### The problem:
Print the records below word for word, without changing anything.

====== Supplied information ======

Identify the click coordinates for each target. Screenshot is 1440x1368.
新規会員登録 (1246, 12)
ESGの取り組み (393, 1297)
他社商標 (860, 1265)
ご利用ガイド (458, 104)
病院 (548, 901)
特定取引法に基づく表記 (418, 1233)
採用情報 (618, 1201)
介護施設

======

### Full solution:
Identify the click coordinates for each target. Screenshot is 1440x1368.
新規会員登録 (1246, 12)
ESGの取り組み (393, 1297)
他社商標 (860, 1265)
ご利用ガイド (458, 104)
病院 (548, 901)
特定取引法に基づく表記 (418, 1233)
採用情報 (618, 1201)
介護施設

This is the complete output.